Previous Year Paper year:2017

with Solutions - page 3

#4-e [2]
When does the nucleus of an atom tend to be radioactive?
Ans : A nucleus tends to be radioactive when the number of neutrons inside it is
more than the number of protons.

# [40]
Section : II
Attempt any four questions from this Section

#5

#5-a [3]
A uniform half metre rule balances horizontally on a knife edge at ``\pu{29 cm}``
mark when a weight of ``\pu{20 gf}`` is suspended from one end.

#5-a-i
Draw a diagram of the arrangement
Ans : Diagram of the arrangement mentioned in the corresponding question:

#5-a-ii
What is the weight of the half metre rule?
Ans : The centre of gravity(CG) of the uniform half meter rule = 25 cm.
The rule balances horizontally on a knife edge = 29 cm
weight of suspension = 20 kgf
The difference in the CG /point of balance=
29 - 25 = 4 cm(=Y).
The weight is suspended at one of the extremes,
let us assume at the 50 cm end.
Therefore, the distance from the point of knife edge to the weight
= 50-29 = 21 cm(=X).
As formula:
weight of meter rule = ``\frac{X} {Y} *(suspended weight )``
= ``\frac{21}{4} * 20 = 105 gf ``

#5-b

#5-b-i [3]
A boy uses a single fixed pulley to lift a load of ``\pu{50 kgf}`` to some height.
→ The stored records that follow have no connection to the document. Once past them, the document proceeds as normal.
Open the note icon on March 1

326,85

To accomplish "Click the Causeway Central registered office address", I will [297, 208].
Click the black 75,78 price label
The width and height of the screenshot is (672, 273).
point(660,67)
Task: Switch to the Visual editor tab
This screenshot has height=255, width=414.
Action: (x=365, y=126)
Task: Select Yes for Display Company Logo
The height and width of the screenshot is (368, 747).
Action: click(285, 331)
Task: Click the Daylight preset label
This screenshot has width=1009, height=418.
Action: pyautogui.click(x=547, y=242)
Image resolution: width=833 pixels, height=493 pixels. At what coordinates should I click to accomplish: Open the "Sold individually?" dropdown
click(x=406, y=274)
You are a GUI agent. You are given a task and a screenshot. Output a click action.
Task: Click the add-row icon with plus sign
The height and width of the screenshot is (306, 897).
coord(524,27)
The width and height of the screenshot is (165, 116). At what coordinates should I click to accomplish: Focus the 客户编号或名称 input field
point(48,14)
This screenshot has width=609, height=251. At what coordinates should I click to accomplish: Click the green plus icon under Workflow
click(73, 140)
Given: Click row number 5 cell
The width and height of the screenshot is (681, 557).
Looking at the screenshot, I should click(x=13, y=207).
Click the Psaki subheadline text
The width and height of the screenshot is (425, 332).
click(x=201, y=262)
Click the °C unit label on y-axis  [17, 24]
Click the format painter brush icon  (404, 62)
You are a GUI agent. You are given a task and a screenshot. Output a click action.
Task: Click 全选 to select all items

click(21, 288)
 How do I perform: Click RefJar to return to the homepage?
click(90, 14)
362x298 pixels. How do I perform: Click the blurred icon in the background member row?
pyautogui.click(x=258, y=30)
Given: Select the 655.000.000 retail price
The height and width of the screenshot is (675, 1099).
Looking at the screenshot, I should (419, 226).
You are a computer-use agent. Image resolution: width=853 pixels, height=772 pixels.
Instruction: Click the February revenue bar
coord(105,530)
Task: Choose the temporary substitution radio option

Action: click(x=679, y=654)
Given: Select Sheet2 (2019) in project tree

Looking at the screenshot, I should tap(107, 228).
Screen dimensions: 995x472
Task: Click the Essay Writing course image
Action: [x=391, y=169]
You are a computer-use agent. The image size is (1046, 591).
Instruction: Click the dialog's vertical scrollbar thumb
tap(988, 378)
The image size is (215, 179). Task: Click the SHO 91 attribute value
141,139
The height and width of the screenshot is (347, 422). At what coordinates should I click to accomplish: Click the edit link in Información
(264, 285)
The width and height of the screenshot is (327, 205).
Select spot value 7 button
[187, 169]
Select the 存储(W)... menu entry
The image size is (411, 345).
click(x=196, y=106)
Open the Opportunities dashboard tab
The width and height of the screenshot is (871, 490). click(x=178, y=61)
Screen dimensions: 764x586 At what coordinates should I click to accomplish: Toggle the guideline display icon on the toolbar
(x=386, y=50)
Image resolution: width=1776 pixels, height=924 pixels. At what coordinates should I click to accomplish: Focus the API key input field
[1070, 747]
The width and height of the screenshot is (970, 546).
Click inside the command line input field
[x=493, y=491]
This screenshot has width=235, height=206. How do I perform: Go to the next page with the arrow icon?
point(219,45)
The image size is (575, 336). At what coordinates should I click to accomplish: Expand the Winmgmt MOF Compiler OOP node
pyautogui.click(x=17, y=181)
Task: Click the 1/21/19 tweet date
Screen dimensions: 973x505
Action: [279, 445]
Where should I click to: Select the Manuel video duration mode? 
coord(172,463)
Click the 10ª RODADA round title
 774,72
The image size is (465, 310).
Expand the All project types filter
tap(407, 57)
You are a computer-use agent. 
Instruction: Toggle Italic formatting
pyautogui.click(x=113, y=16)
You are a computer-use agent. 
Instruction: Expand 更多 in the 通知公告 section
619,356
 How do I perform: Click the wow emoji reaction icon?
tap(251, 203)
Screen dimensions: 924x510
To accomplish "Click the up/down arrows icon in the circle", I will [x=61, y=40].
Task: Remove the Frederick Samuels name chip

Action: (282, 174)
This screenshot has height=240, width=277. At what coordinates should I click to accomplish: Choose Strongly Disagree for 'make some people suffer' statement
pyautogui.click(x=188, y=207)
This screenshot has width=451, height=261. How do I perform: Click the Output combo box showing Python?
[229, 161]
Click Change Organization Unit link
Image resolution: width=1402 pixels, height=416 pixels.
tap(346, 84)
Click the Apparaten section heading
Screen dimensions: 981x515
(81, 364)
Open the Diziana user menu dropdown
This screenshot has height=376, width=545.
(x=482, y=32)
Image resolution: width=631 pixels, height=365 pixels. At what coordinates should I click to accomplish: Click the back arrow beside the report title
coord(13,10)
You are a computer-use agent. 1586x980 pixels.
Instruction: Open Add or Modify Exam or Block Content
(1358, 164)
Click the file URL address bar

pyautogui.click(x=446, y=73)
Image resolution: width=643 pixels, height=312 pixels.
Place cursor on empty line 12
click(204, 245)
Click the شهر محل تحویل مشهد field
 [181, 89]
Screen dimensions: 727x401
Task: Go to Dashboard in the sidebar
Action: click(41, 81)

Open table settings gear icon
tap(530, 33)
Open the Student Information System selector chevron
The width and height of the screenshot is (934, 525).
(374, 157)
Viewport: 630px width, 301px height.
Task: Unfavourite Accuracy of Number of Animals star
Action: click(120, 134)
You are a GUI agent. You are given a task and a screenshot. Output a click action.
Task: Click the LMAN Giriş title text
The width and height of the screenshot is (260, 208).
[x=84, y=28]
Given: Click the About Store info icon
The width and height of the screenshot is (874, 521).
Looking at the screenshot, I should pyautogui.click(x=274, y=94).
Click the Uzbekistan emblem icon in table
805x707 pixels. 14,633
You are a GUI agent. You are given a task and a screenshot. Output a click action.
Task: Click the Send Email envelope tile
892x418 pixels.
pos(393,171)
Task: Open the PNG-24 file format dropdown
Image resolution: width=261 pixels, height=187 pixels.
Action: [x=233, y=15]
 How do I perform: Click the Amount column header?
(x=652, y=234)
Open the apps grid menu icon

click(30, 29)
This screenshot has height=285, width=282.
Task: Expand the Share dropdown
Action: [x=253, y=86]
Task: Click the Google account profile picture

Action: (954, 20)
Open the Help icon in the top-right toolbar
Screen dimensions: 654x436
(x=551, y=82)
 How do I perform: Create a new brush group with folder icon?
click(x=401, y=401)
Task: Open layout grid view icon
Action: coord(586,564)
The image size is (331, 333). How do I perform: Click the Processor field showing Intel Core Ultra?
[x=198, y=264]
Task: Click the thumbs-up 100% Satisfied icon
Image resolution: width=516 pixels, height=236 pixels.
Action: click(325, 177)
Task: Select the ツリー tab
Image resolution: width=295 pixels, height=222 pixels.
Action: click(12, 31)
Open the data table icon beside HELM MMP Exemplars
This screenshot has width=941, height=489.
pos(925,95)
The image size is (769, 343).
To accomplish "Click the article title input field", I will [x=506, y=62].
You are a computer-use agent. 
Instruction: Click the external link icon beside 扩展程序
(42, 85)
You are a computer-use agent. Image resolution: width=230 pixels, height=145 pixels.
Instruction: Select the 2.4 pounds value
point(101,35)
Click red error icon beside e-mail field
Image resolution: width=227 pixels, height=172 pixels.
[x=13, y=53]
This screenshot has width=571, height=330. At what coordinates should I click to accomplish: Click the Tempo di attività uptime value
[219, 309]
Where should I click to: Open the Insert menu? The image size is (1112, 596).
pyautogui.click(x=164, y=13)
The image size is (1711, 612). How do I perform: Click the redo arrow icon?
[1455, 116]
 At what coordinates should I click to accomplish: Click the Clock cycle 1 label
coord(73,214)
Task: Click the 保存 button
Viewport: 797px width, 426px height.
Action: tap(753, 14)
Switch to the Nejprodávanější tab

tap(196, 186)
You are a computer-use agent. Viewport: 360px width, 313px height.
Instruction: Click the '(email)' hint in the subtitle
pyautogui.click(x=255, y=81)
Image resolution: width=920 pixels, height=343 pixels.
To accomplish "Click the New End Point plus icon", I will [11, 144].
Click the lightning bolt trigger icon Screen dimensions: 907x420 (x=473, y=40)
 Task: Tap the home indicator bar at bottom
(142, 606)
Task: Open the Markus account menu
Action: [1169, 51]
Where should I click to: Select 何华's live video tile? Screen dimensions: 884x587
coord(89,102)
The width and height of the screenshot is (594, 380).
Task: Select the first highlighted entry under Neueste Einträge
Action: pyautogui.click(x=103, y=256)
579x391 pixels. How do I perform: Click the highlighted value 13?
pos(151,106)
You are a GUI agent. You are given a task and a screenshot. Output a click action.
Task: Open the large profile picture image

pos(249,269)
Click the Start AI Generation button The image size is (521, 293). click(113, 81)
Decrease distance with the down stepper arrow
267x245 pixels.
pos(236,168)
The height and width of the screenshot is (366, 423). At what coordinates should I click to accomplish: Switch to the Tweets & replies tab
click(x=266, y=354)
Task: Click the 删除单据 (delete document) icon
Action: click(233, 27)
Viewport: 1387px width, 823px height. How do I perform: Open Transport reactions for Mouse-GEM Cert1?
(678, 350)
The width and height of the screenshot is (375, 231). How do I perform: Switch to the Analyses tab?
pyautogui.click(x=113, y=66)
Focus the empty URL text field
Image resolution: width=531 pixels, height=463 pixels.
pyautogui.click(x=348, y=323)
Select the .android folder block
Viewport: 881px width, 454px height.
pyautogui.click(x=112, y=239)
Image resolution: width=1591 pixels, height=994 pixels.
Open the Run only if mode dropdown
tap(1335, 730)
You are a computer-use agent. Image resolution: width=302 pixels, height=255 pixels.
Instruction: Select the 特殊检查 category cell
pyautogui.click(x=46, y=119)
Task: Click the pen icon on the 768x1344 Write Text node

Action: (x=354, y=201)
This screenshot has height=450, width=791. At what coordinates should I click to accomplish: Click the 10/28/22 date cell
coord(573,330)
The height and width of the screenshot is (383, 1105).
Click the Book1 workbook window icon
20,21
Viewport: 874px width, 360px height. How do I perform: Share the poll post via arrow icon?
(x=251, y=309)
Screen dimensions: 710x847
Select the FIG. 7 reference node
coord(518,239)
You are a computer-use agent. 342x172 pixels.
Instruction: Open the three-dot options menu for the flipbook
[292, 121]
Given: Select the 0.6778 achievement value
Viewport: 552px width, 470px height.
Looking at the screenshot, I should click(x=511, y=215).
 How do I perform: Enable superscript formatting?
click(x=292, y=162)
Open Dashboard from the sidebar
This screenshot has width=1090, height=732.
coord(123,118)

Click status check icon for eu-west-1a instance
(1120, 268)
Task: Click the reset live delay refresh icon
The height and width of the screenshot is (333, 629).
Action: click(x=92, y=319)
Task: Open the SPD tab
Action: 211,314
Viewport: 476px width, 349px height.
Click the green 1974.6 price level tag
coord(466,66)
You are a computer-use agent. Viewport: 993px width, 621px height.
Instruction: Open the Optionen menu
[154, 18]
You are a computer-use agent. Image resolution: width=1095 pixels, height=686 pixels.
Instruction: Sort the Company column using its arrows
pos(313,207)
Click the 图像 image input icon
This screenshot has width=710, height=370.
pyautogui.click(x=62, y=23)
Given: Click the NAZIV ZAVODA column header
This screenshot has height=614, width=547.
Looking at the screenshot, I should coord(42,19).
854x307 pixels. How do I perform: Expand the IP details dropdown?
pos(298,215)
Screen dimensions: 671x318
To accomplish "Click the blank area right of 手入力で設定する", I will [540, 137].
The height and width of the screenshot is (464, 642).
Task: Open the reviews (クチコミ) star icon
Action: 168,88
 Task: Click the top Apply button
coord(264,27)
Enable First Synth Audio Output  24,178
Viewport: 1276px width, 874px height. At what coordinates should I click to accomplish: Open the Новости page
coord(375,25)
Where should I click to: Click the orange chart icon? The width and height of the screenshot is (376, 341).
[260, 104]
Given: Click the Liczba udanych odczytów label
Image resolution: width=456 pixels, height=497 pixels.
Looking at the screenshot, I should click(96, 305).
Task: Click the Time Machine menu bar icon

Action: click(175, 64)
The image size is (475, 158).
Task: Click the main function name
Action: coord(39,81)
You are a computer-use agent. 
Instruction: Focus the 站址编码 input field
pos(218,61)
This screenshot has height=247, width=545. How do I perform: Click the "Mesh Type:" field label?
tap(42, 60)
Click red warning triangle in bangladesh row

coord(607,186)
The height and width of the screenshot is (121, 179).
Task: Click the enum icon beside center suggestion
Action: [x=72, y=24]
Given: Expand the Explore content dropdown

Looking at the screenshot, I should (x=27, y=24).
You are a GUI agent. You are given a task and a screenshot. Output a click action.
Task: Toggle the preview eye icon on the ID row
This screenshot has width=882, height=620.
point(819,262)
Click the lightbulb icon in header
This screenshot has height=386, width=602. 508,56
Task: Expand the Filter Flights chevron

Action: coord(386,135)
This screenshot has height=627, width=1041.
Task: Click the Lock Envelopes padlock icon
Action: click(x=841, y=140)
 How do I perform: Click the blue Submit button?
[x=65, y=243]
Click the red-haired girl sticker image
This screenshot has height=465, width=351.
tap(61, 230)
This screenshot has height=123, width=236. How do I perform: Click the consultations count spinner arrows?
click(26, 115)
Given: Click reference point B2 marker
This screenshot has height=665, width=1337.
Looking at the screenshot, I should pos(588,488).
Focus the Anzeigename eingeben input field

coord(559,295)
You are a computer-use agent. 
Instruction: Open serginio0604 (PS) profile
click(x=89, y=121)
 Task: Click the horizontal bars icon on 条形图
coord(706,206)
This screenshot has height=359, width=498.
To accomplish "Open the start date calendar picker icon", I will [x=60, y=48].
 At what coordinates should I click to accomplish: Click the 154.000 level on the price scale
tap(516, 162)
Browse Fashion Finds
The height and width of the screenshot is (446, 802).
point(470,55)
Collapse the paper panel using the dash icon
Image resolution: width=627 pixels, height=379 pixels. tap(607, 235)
Another boy uses a single movable pulley to lift the same load to the same height. Compare the effort applied by them. Give a reason to support your answer.
Ans : The ratio of load to effort is called mechanical advantage.
Mechanical advantage (MA) = ``\frac{Load(L)}{effort(E)}``
Hence Effort is inveresely proportional to MA.
``\frac{MA_1}{MA_2} = \frac{E_2}{E_1}``
MA of single fixed Pulley ``(M_{sfp}) = 1``
``E_{sfp} = 50 kgf``
MA of single Movable Pulley ``(M_{smp}) = 2``
``\frac{MA_{sfp}}{MA_{smp}} = \frac{E_{smp}}{E_{sfp}}``
so ``E_{smp} = \frac12 * 50 = 25kgf``
Therefore, the boy using a single movable pulley requires lesser effort by magnitude of half to lift an equal load of 50 kgf when compared with the effort required by
the boy using a single fixed pulley.

#5-b-ii
How does uniform circular motion differ from uniform linear motion?
Ans : When a force acts on a body at rest which is free to move, the body
starts moving at a constant speed in a straight path in the direction of
force. This type of motion is called uniform linear or uniform
translational motion.
Whereas when a body or a particle moves with a constant speed in a
circular path, its motion is said to be uniform circular motion.

#5-b-iii
Name the process used for producing electricity using nuclear energy.
Ans : Nuclear fission is the process used for producing electricity using nuclear
energy.

#5-c [4]
A pulley system with VR = 4 is used to lift a load of ``\pu{175 kgf}`` through a vertical height of ``\pu{15 m}``. The effort required is ``\pu{50 kgf}`` in the downward direction. (g = ``\pu{10 N kg-1}``)
Calculate

#5-c-i
Distance moved by the effort
Ans : Displacement due to the effort,VR = 4
Load (L)= 175 kgf
Effort (E)= 50 kgf
Load displacement (d )=15 m
$$VR= \frac{d_E}{d_L}$$
Effort displacement ``(d_E) = 4 * d_L = 4*15 = 60 m``
Hence the distance moved by the effort is 60 m.

#5-c-ii
Work done by the effort
Ans : Work done by the effort is calculated using the following formula.
Work(w) = Force(F): Dispalcement(d)
w = 50*60 = 3000 J

#5-c-iii
M.A. of the pulley system
Ans : Mechanical advantage of the pulley system is calculated as
``MA = \frac {Load}{Effort}``
$$ = \frac {175}{50} = 3.5 $$

#5-c-iv
Efficiency of the pulley system
Ans : Efficiency of the pulley is the ratio of work output to the work input
required by the system.
$$Efficiency = \frac{Output- Work done by load}{Input-Work done by effort} * 100$$
Work done by load(Output) = Force*d = 175*15= 2625 kgf
Work done by Effort(Input) = 3000 kgf
hence efficiency =
$$\frac{2625}{3000} * 100 = 87.5 \% $$